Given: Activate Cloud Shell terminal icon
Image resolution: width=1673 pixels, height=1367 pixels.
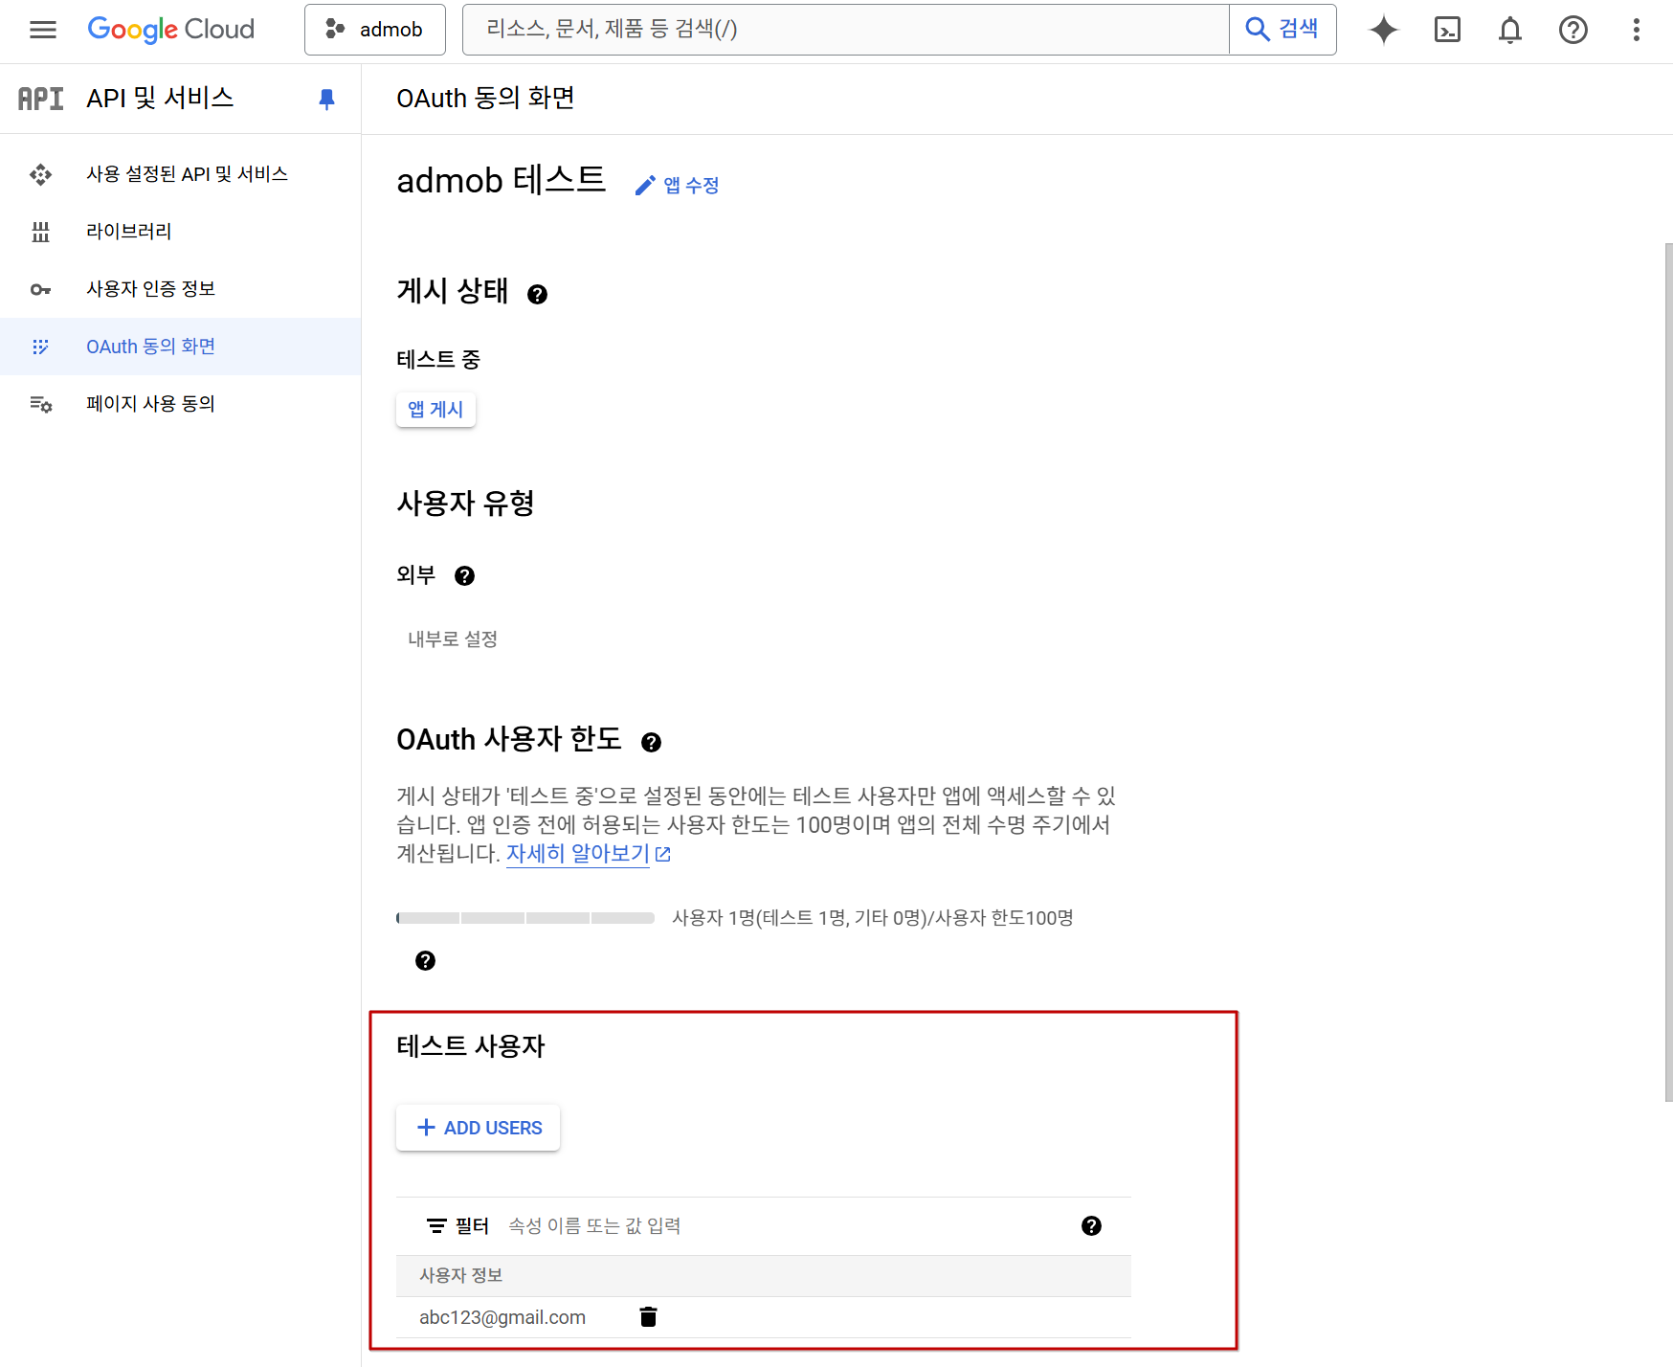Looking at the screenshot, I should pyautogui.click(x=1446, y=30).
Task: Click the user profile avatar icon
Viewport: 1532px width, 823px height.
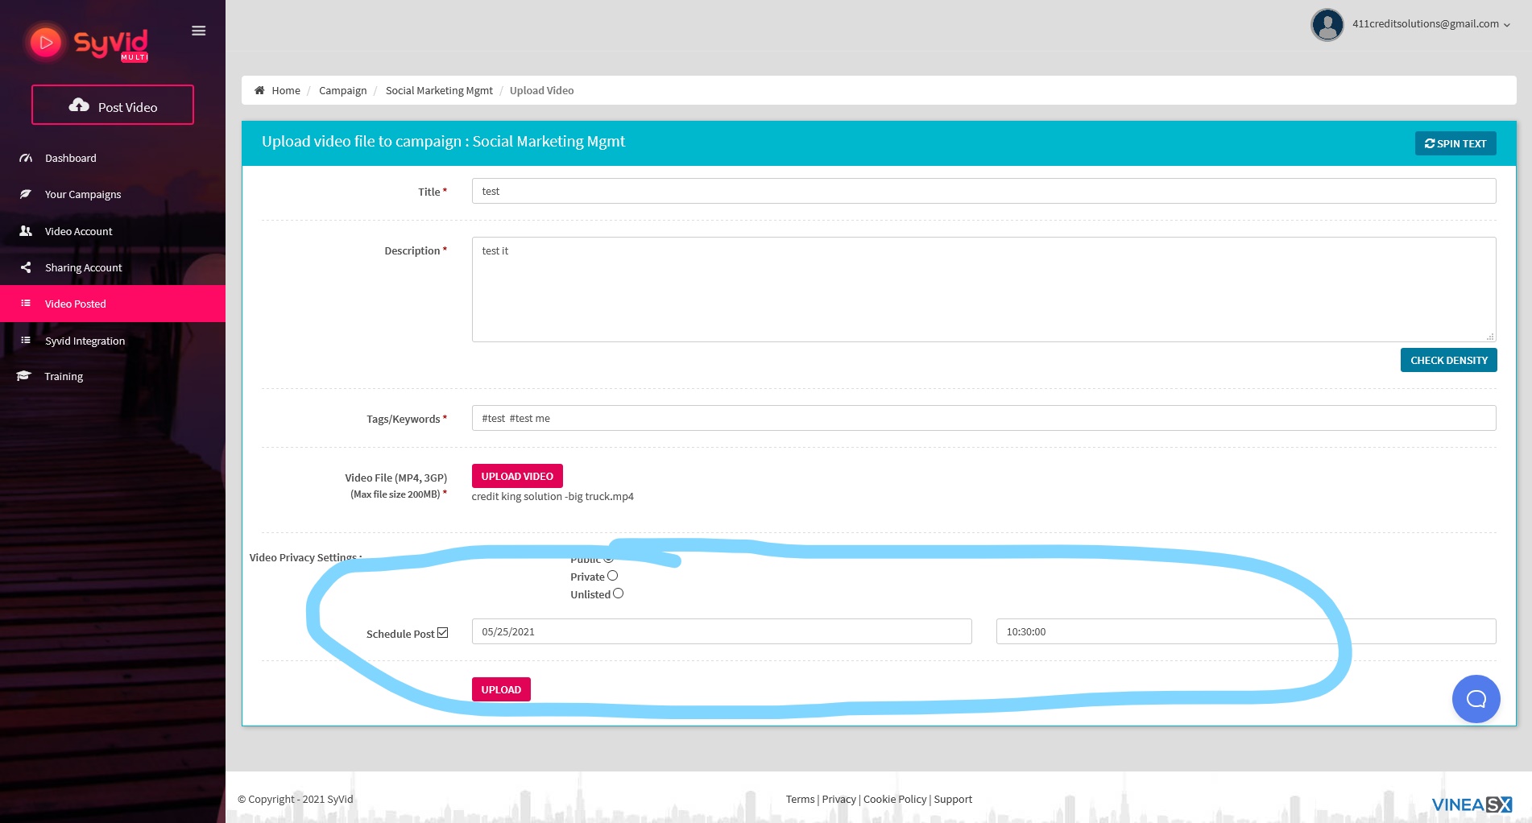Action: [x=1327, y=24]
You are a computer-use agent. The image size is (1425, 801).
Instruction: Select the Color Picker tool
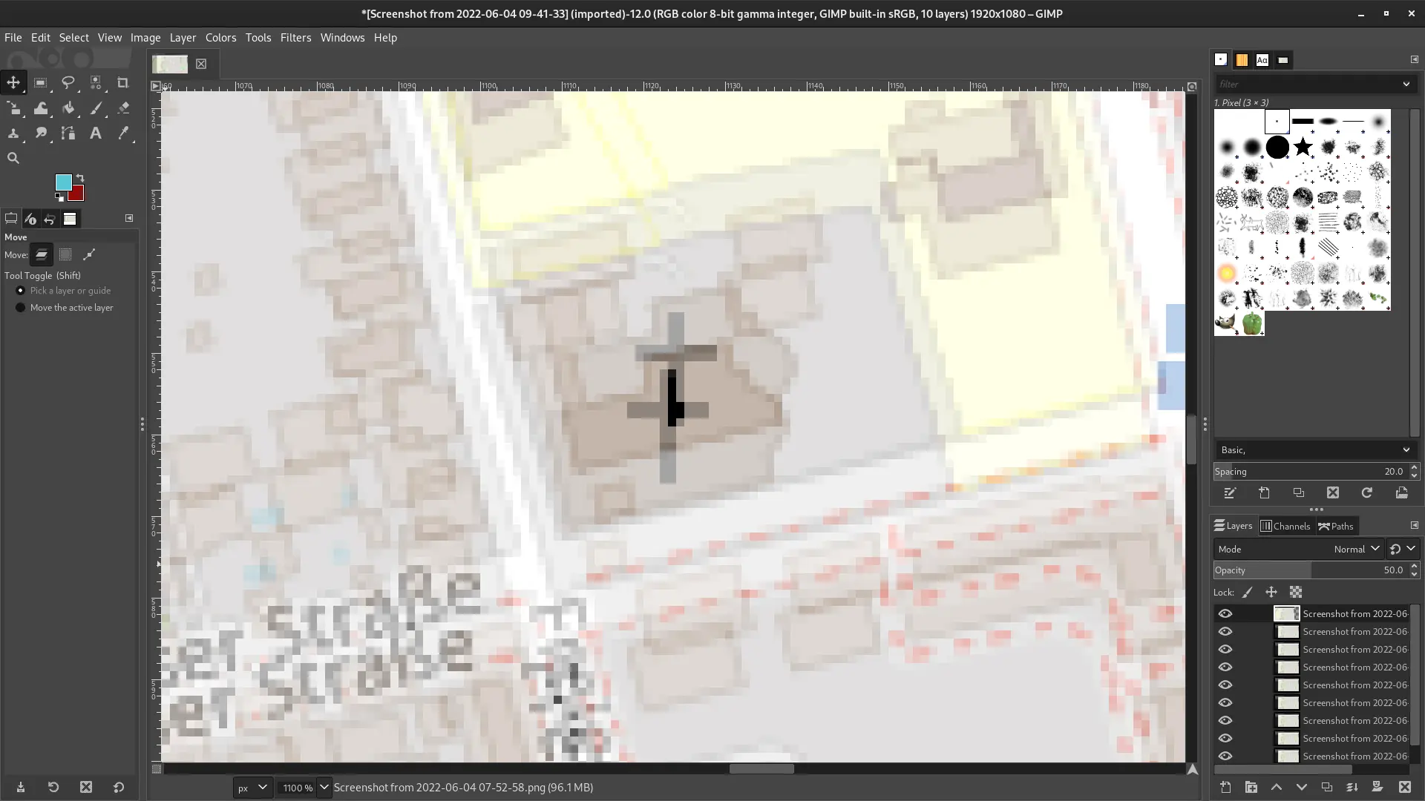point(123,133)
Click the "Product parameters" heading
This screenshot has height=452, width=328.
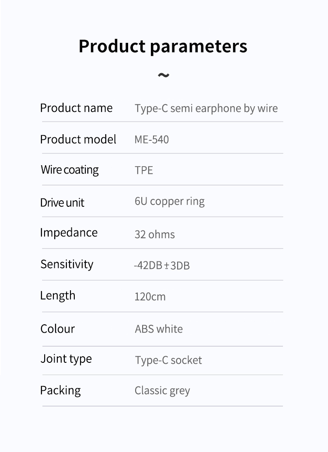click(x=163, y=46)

○ ○ ○

● EXERCISE BRIEF: Every line above should be retyped exactly; the pictures do not belong in the copy.

● TASK OUTPUT:
Given: Activate Cloud Shell terminal icon
Image resolution: width=1673 pixels, height=1367 pixels.
Looking at the screenshot, I should pyautogui.click(x=1446, y=30).
Task: Click the user profile avatar icon
Viewport: 1532px width, 823px height.
Action: [x=1327, y=24]
You are a computer-use agent. The image size is (1425, 801).
Instruction: Select the Color Picker tool
point(123,133)
Click the "Product parameters" heading
This screenshot has height=452, width=328.
click(x=163, y=46)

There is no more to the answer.